F.) WHERE WE STAND NOW

The notion of this wall keeping religion out of the state, instead of keeping the state out of the conscience of free men, is beginning to even further decay to the point where we are now seeing the exact opposite of the original intent.  Our current President has referred to religious freedom again and again as the “freedom of worship.”  This may seem like no big deal, but in actuality it is the next step in thinking after the polarity switch (whether knowingly or not).  The insinuation is that you are free to worship, and you worship at your place of worship.  It is an entirely private matter behind closed doors and away from the public sphere.  So, we have now gone from protecting the religious rights of individuals from the state by walling off the state, to protecting the state from the religious rights or people, to an even further point where we are building the walls around religion to entirely hem them in.

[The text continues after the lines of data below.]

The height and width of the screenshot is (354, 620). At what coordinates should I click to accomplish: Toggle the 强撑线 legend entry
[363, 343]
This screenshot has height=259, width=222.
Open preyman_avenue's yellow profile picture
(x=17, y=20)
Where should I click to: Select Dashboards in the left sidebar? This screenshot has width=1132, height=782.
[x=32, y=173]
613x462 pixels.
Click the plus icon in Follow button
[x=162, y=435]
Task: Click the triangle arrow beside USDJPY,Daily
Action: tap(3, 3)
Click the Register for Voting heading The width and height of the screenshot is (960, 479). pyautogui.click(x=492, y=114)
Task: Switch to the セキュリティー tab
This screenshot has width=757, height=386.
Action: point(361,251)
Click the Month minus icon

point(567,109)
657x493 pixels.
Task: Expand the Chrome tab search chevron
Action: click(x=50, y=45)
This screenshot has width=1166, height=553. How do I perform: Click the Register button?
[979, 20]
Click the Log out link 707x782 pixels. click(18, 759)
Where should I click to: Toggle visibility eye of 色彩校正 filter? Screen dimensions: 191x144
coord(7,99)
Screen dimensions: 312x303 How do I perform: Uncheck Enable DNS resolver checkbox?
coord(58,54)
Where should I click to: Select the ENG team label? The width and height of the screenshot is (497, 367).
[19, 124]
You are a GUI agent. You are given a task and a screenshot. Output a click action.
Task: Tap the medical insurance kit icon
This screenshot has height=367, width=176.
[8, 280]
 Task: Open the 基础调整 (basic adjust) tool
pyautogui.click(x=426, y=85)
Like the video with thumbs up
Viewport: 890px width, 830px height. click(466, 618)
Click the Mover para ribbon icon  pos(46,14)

The whole modern notion of a complete removal of any religion from the public sphere has led to a sort of absurdity in this regard.  If I was a Lutheran, and I was deeply religious, what am I supposed to do if I get to become an elected official?  How does one check his entire moral worldview at the door when taking public office, which in large part deals with moral dilemmas on a daily basis?  Is using my Lutheran principles to guide my decisions in passing legislation, no matter how it is backed by Constitutional authority, a violation of the Establishment Clause?  However, that’s where we are.  We certainly haven’t legislatively disallowed any religious views for an elected official, but in practice we are acting that way when we have converted the freedom of religion into the freedom of private worship.  It was never intended that a public official should check their religion at the door.

You’ll notice something that wasn’t discussed: atheism.  In actuality, atheism is an absence of something, namely an absence of a belief in any deities.  By its very nature, you cannot exercise a non-belief because they are mutually exclusive activities.  Belief requires some actual thing to be believed, and atheism at its core declares there isn’t a thing to be believed in.  So, where does that stand in terms of the First Amendment?  How has the right to be free from religion somehow weaved its way into the free exercise of religion?  How is religion-neutral, which is essentially no religion at all, the new standard?  This is in stark contrast, again, to the original intention of the founding fathers, which was to protect the religious rights of the people, but it is a natural end to the hemming in of religion we see today.

So here we stand.  The state must be protected from religion, and we are slowly getting to the point where we are declaring the natural state of the public is religion-neutral.  Which, is quite honestly, a large difference from where we started.  For those who aren’t religious, this is no big deal.  However, one should probably step back and marvel at how a right, in the Bill of Rights, has morphed so much even though a single written word of it has never changed.  Don’t think for a second that this can’t happen in the future to other rights: all it takes is one court decision, with a couple of justices who think about something differently than you, to some day declare that 2+2=5 and make it the law of the land.

I guess I need to circle back to the beginning after such a long rant.  Was Scalia wrong?  I guess opinions can differ, but I think it’s safe to say a morphing Constitution, for better or worse, is a modern reality, when you can take one thing and make it mean something completely different over time.   Not to mention convince an entire public that a phrase exists in the Constitution when in actuality it can’t be found anywhere in the document.  Or convince an entire public that they should be thankful that that wall is there to protect the wolves from the sheep.